De-Risking Solutions to Optimization Problems
Optimal or near-optimal solutions to real-world optimization problems tend to exhibit what might be termed ‘concentration’ of actions or of deployed resources. This is due to the nature of the task at hand (i.e., optimization) which conspires with flexibility present in real systems. Thus, as a simple example, in an optimal solution to a logistical problem we might see heavy usage of a certain combination of routes by large vehicles. Such concentrations are a source of risk — they represent a focused point of failure which the optimization problem was not tasked to protect from.
In principle, one could try to contain concentration by imposing ‘capacities’ on features at risk; however, there may well be too many such potential features and it is not even clear, a priori, what the capacities should be.
In this talk we present a strategy to address these issues that stems, in part, from an attitude frequently found among real-world stakeholders; namely that the overt imposition of a risk structure in the optimization task is, often, anathema — it amounts to prioritizing conservatism over solution performance.
Rather than attempting to solve, directly, a risk-aware problem (e.g., a stochastic or robust optimization problem) we describe a rapid procedure that either (a) adjusts a given optimal solution so as to substantially reduce its risk while, also, not substantially increasing cost, or (b) demonstrates that (a) is not possible. Our procedure relies on first-order concepts and a cutting-plane algorithm. We describe numerical experiments at scale.
Joint work with Blake Sisson (Columbia) and Remi Akinwonmi and Alexandra Newman (Colorado School of Mines).

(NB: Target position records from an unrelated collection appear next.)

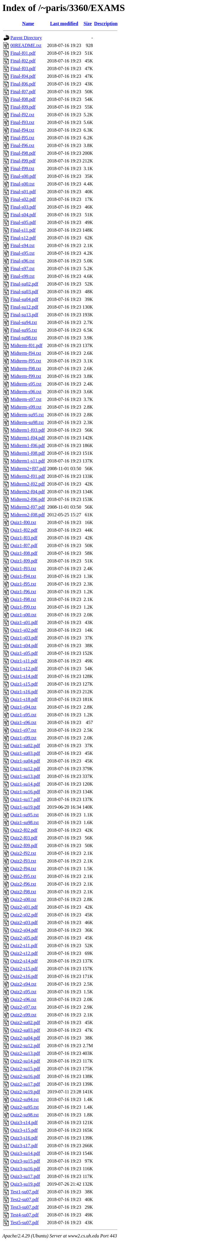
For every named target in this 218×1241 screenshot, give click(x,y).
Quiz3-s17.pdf (24, 1145)
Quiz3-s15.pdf (24, 1130)
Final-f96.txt (22, 145)
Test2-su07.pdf (24, 1199)
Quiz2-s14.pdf (24, 960)
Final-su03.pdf (24, 291)
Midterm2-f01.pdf (27, 476)
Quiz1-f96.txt (23, 591)
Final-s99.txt (22, 276)
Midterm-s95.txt (25, 383)
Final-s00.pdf (23, 176)
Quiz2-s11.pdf (23, 945)
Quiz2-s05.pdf (24, 937)
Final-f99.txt (22, 168)
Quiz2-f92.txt (23, 853)
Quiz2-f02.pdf (23, 830)
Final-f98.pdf (23, 153)
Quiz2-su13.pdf (25, 1053)
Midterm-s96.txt (25, 391)
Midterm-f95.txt (25, 360)
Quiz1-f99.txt (23, 607)
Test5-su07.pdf (24, 1222)
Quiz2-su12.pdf (25, 1045)
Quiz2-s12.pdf (24, 953)
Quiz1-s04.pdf (24, 645)
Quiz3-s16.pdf (24, 1137)
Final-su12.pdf (24, 307)
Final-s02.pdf (23, 199)
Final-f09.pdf (23, 106)
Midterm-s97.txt (25, 399)
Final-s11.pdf (23, 230)
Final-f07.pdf (23, 91)
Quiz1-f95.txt (23, 583)
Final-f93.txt (22, 122)
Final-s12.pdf (23, 237)
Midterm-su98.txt (27, 422)
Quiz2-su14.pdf (25, 1060)
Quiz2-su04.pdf (25, 1037)
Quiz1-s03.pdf (24, 637)
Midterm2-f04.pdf (27, 491)
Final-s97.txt (22, 268)
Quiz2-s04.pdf (24, 930)
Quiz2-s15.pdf (24, 968)
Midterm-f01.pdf (26, 345)
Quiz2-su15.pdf (25, 1068)
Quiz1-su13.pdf (25, 776)
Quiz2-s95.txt (23, 991)
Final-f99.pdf (23, 160)
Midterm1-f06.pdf (27, 445)
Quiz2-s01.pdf (24, 907)
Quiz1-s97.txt (23, 730)
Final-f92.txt (22, 114)
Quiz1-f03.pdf (23, 537)
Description (105, 23)
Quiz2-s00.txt (23, 899)
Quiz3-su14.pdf (25, 1153)
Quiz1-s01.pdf (24, 622)
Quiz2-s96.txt (23, 999)
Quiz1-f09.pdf (23, 560)
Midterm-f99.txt (25, 376)
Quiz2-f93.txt (23, 860)
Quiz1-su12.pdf (25, 768)
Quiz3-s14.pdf (24, 1122)
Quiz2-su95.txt (24, 1107)
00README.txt (25, 45)
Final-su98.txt (23, 337)
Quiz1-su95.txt (24, 814)
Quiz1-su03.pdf (25, 753)
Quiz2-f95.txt (23, 876)
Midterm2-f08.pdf (27, 514)
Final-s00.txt (22, 183)
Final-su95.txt (23, 330)
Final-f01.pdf (23, 53)
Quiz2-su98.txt (24, 1114)
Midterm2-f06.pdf (27, 499)
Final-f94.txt (22, 130)
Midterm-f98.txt (25, 368)
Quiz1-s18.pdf (24, 699)
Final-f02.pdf (23, 60)
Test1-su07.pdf (24, 1191)
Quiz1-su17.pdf (25, 799)
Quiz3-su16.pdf (25, 1168)
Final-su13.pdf (24, 314)
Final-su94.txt (23, 322)
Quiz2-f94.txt (23, 868)
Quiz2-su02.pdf (25, 1022)
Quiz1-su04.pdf (25, 760)
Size (88, 23)
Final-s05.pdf (23, 222)
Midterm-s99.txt (25, 407)
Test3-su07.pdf (24, 1207)
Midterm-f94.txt (25, 353)
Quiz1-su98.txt (24, 822)
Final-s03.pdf (23, 206)
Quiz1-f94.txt (23, 576)
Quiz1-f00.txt (23, 522)
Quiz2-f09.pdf (23, 845)
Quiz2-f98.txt (23, 891)
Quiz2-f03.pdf (23, 837)
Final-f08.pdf (23, 99)
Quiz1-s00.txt (23, 614)
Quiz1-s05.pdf (24, 653)
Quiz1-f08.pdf (23, 553)
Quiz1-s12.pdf (24, 668)
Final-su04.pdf (24, 299)
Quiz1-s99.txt (23, 737)
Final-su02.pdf (24, 283)
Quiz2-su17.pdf (25, 1084)
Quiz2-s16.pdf (24, 976)
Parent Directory (26, 37)
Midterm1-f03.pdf (27, 430)
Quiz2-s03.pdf (24, 922)
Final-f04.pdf (23, 76)
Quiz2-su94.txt (24, 1099)
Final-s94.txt (22, 245)
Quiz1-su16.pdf (25, 791)
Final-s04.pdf (23, 214)
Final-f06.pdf (23, 83)
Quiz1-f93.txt (23, 568)
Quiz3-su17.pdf (25, 1176)
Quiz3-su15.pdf (25, 1160)
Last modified (64, 23)
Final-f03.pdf (23, 68)
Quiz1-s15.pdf (24, 683)
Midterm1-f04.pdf (27, 437)
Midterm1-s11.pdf (27, 460)
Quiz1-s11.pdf (23, 660)
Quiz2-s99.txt (23, 1014)
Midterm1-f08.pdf (27, 453)
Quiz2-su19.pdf (25, 1091)
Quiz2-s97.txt (23, 1007)
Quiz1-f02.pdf (23, 530)
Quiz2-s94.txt (23, 984)
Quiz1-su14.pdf (25, 783)
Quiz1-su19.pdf (25, 807)
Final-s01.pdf (23, 191)
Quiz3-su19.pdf (25, 1184)
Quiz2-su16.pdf (25, 1076)
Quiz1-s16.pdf (24, 691)
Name (28, 23)
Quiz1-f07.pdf (23, 545)
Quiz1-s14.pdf (24, 676)
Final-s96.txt (22, 260)
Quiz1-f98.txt (23, 599)
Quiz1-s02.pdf (24, 630)
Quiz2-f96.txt (23, 884)
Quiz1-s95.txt (23, 714)
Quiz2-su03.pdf (25, 1030)
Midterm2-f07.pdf (27, 507)
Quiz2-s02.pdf (24, 914)
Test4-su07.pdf (24, 1214)
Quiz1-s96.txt (23, 722)
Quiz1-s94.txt (23, 707)
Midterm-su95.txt (27, 414)
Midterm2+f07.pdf (28, 468)
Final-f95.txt (22, 137)
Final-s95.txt (22, 253)
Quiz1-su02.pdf (25, 745)
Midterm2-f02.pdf (27, 483)
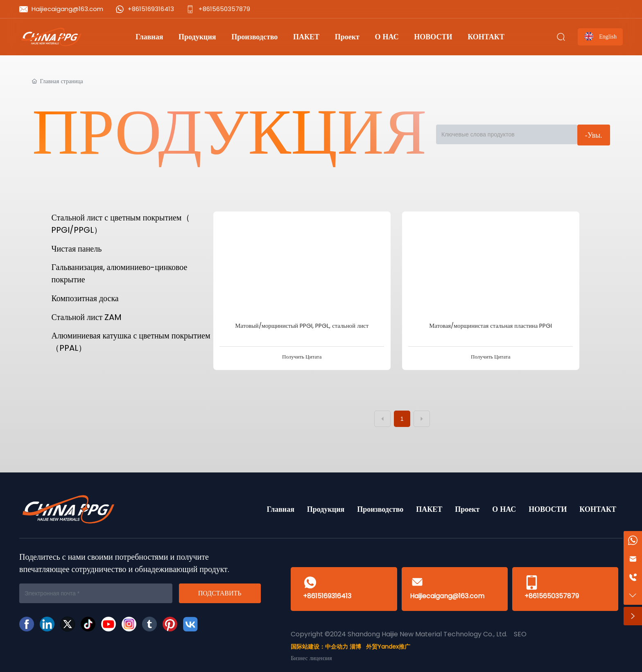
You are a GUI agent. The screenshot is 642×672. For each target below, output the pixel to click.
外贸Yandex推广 (388, 646)
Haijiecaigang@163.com (67, 9)
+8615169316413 (151, 9)
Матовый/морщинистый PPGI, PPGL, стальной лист (301, 326)
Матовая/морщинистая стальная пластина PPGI (490, 326)
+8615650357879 (224, 9)
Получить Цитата (301, 357)
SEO (520, 634)
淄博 (355, 646)
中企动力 (336, 646)
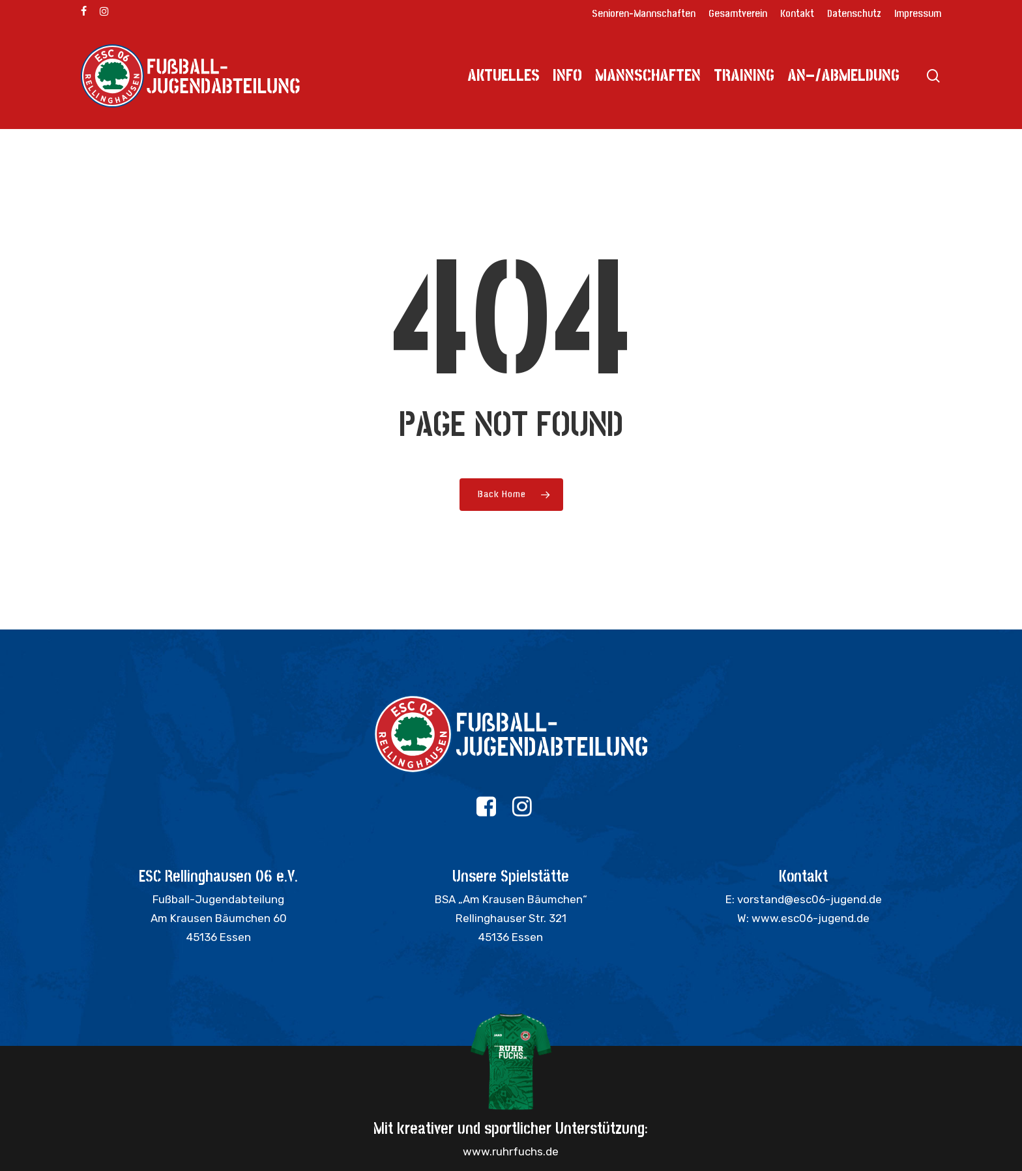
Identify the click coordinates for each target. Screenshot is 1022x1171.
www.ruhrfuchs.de (511, 1151)
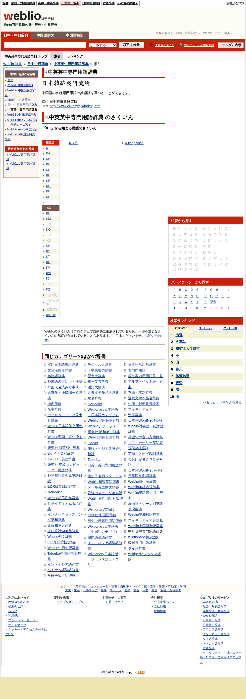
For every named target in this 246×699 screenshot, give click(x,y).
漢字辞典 (135, 415)
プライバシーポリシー (23, 620)
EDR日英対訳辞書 (62, 486)
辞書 (5, 3)
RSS (141, 672)
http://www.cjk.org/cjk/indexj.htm (75, 106)
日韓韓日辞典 (91, 3)
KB (48, 159)
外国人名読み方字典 (63, 387)
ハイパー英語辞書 (61, 459)
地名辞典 (54, 404)
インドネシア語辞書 (63, 564)
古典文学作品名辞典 (103, 393)
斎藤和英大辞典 (60, 525)
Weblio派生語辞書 (142, 481)
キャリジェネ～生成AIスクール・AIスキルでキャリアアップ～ (220, 657)
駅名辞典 (94, 398)
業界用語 (81, 586)
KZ (48, 289)
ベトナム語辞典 (213, 643)
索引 (57, 56)
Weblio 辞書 (12, 64)
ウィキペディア (140, 409)
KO (48, 229)
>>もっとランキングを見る (222, 402)
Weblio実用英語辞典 (103, 437)
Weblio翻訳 (210, 615)
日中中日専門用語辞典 (105, 521)
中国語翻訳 (74, 35)
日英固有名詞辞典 (142, 476)
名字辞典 (54, 409)
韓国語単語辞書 (100, 537)
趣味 (104, 590)
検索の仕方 (15, 606)
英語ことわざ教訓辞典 (145, 454)
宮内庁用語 (137, 370)
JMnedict (55, 492)
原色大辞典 (96, 376)
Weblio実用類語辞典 (103, 420)
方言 (154, 590)
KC (48, 164)
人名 (145, 590)
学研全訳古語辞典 (61, 576)
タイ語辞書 (137, 548)
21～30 (230, 328)
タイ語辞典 (210, 638)
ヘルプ (12, 611)
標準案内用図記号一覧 (145, 376)
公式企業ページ (164, 601)
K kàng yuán (134, 143)
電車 (114, 586)
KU (48, 262)
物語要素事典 (98, 381)
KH (48, 191)
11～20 (205, 328)
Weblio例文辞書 (60, 537)
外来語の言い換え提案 (65, 381)
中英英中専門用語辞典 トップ (26, 56)
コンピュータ (99, 586)
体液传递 (183, 376)
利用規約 (14, 615)
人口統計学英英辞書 (63, 531)
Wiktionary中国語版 (143, 537)
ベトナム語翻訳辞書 (63, 570)
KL (48, 213)
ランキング (75, 56)
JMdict (93, 443)
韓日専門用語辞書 (142, 543)
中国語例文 (45, 35)
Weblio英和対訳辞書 (144, 514)
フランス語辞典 (213, 629)
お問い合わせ (114, 601)
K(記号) (51, 315)
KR (48, 246)
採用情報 (160, 611)
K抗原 (73, 143)
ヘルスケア (90, 590)
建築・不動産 (168, 586)
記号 (213, 302)
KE (48, 175)
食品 (137, 590)
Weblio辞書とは (18, 601)
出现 (179, 335)
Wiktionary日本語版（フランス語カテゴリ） (103, 559)
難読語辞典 (56, 376)
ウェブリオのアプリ (70, 601)
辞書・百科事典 (170, 590)
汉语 (179, 383)
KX (48, 278)
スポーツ (116, 590)
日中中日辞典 (70, 3)
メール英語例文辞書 (103, 487)
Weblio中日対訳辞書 (63, 548)
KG (48, 186)
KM (48, 219)
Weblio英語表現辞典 (144, 487)
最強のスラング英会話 (105, 493)
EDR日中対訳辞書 (62, 542)
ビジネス (66, 586)
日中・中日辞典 (16, 35)
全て (10, 80)
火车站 (181, 342)
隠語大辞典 (96, 387)
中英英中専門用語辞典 (71, 64)
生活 (77, 590)
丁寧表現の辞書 (100, 370)
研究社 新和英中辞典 (104, 432)
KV (48, 267)
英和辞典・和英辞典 (216, 611)
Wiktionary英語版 (101, 510)
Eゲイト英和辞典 (61, 453)
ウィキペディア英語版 (145, 520)
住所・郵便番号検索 (143, 404)
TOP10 (181, 328)
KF (48, 181)
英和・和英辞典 (48, 3)
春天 (179, 369)
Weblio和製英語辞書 (103, 482)
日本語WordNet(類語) (145, 420)
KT (48, 256)
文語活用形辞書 (60, 370)
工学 (153, 586)
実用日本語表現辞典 (63, 365)
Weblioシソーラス (102, 426)
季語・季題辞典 (140, 392)
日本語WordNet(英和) (145, 470)
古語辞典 (109, 3)
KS (48, 251)
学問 (183, 586)
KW (48, 273)
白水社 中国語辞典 (102, 515)
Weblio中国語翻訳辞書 (145, 526)
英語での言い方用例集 (145, 437)
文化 (68, 590)
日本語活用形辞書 (142, 365)
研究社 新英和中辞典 (64, 448)
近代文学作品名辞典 (143, 398)
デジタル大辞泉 (100, 365)
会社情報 (160, 606)
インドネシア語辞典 (216, 634)
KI (47, 197)
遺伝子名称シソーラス (105, 476)
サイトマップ (17, 624)
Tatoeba (94, 460)
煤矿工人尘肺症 (188, 349)
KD (48, 170)
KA (48, 153)
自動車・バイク (130, 586)
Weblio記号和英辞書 (63, 498)
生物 (128, 590)
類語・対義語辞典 (23, 3)
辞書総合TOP (235, 3)
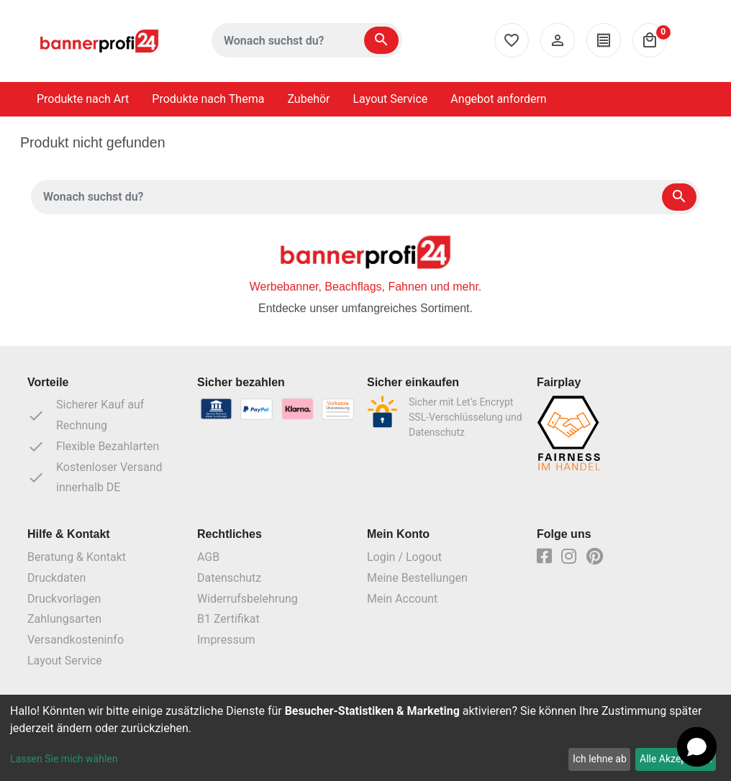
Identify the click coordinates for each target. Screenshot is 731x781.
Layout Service (390, 99)
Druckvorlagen (64, 599)
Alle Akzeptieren (676, 758)
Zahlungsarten (64, 619)
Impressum (226, 640)
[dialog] (365, 738)
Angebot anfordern (498, 99)
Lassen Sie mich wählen (63, 758)
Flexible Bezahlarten (93, 446)
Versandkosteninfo (75, 640)
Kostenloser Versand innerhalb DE (94, 477)
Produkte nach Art (83, 99)
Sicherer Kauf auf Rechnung (85, 415)
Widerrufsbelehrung (247, 599)
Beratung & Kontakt (76, 557)
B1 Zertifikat (228, 619)
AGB (208, 557)
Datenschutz (229, 578)
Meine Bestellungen (417, 578)
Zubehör (308, 99)
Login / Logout (404, 557)
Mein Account (402, 599)
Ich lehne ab (600, 758)
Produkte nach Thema (208, 99)
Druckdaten (56, 578)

Bio: Daniel Bienstock is Liu Family Professor of Operations Research at Columbia University, with a joint appointment in Applied Math and a courtesy appointment in Electrical Engineering. He received his Ph.D. in operations research from MIT. His work focuses on methodology and computational aspects of optimization, with additional focus on large-scale applications of optimization in engineering domains.